▶

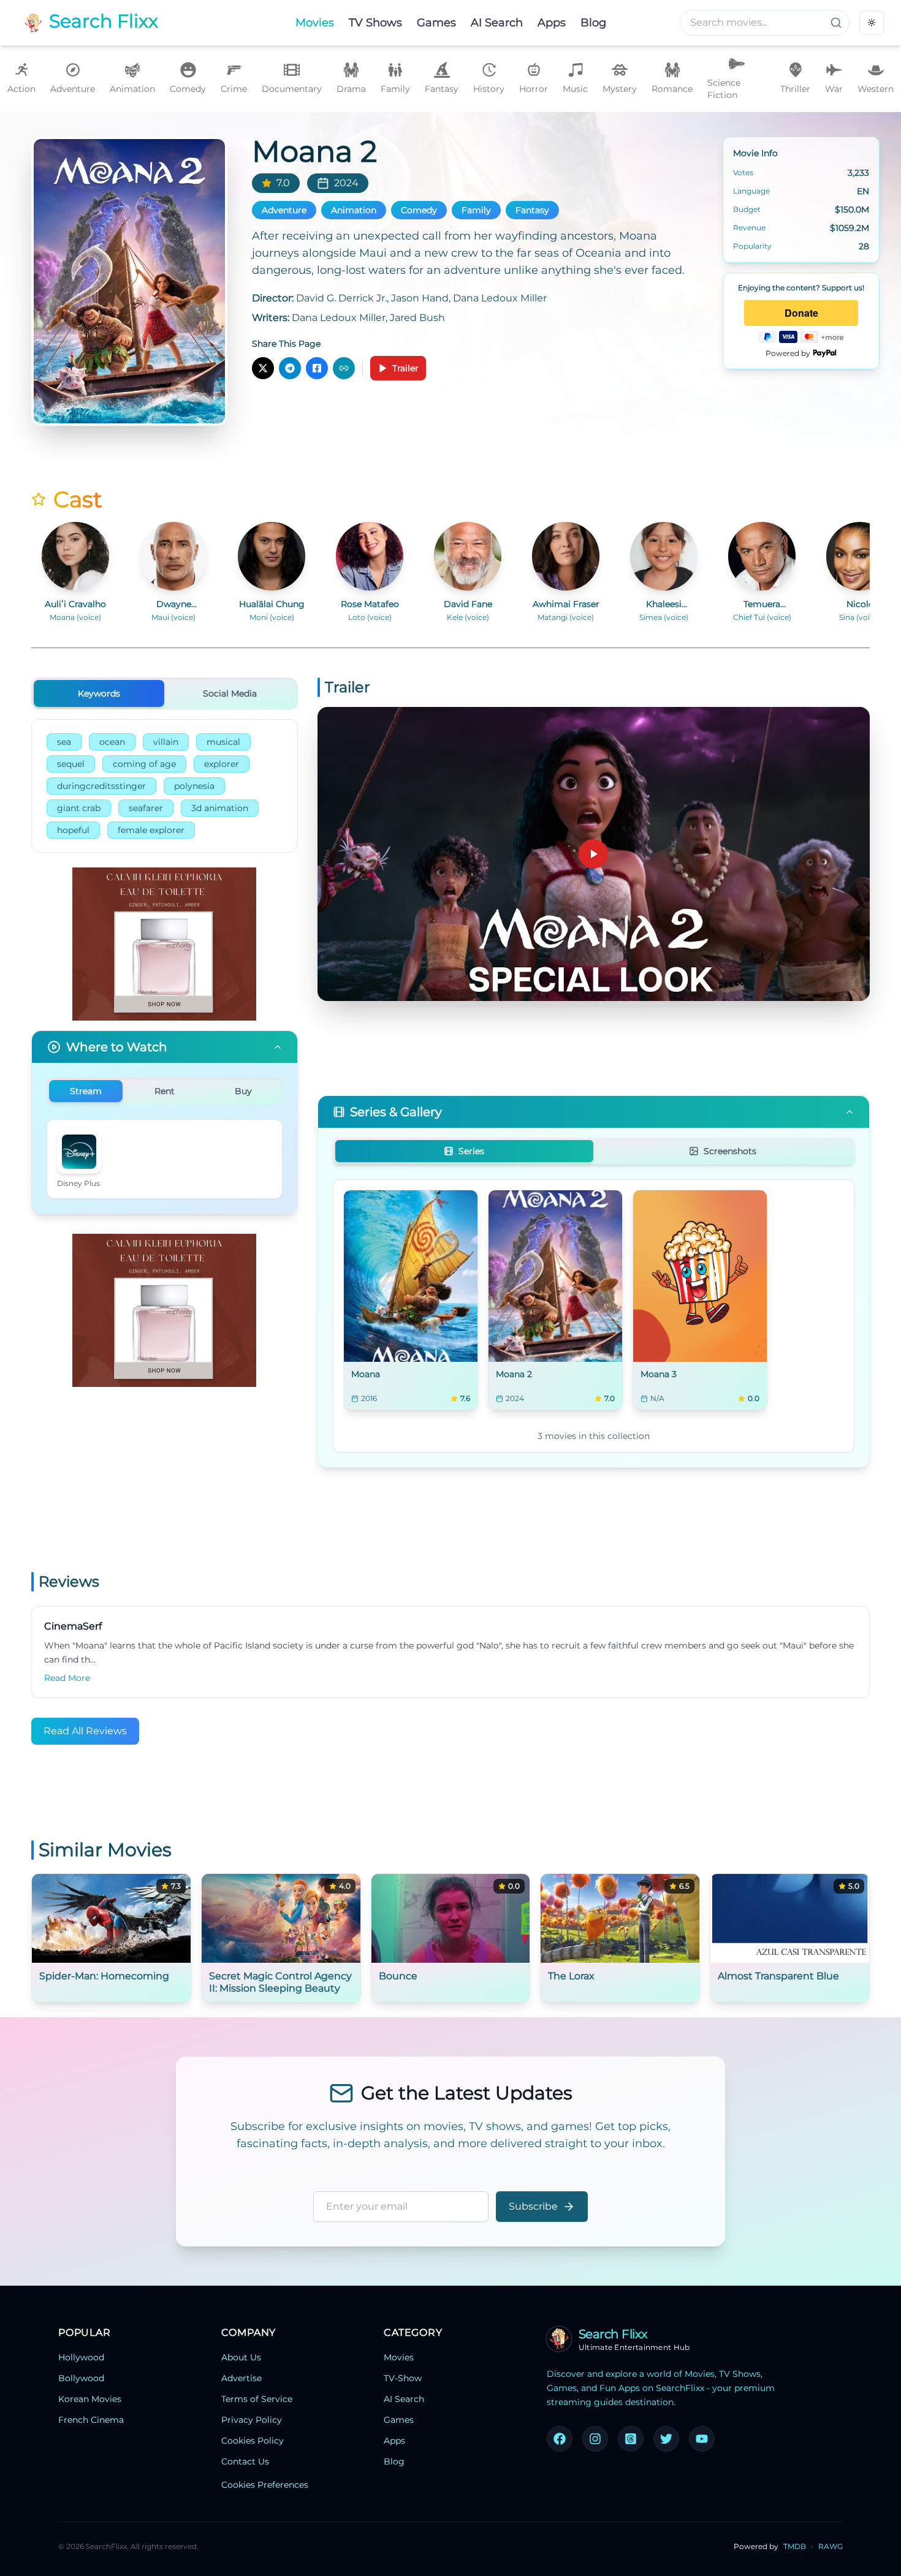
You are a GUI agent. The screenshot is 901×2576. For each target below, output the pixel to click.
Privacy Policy (251, 2419)
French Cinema (91, 2419)
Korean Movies (89, 2398)
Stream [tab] (86, 1091)
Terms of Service (256, 2398)
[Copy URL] (344, 368)
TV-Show (403, 2378)
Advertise (241, 2378)
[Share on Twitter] (263, 368)
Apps (394, 2440)
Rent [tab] (164, 1091)
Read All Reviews (85, 1731)
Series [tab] (471, 1151)
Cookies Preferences (264, 2484)
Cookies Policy (252, 2440)
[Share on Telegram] (290, 368)
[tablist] (164, 693)
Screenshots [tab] (730, 1151)
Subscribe (533, 2206)
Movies (399, 2357)
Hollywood (81, 2357)
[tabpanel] (164, 786)
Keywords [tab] (99, 693)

◀

__Instructions to follow__
Copy the whole of the material above exactly, and exclude every picture.

__Exercise result__
You are a GUI agent. The screenshot is 901×2576. For each target below, output the pixel to click.
Privacy Policy (251, 2419)
French Cinema (91, 2419)
Korean Movies (89, 2398)
Stream [tab] (86, 1091)
Terms of Service (256, 2398)
[Copy URL] (344, 368)
TV-Show (403, 2378)
Advertise (241, 2378)
[Share on Twitter] (263, 368)
Apps (394, 2440)
Rent [tab] (164, 1091)
Read All Reviews (85, 1731)
Series [tab] (471, 1151)
Cookies Preferences (264, 2484)
Cookies Policy (252, 2440)
[Share on Telegram] (290, 368)
[tablist] (164, 693)
Screenshots [tab] (730, 1151)
Subscribe (533, 2206)
Movies (399, 2357)
Hollywood (81, 2357)
[tabpanel] (164, 786)
Keywords [tab] (99, 693)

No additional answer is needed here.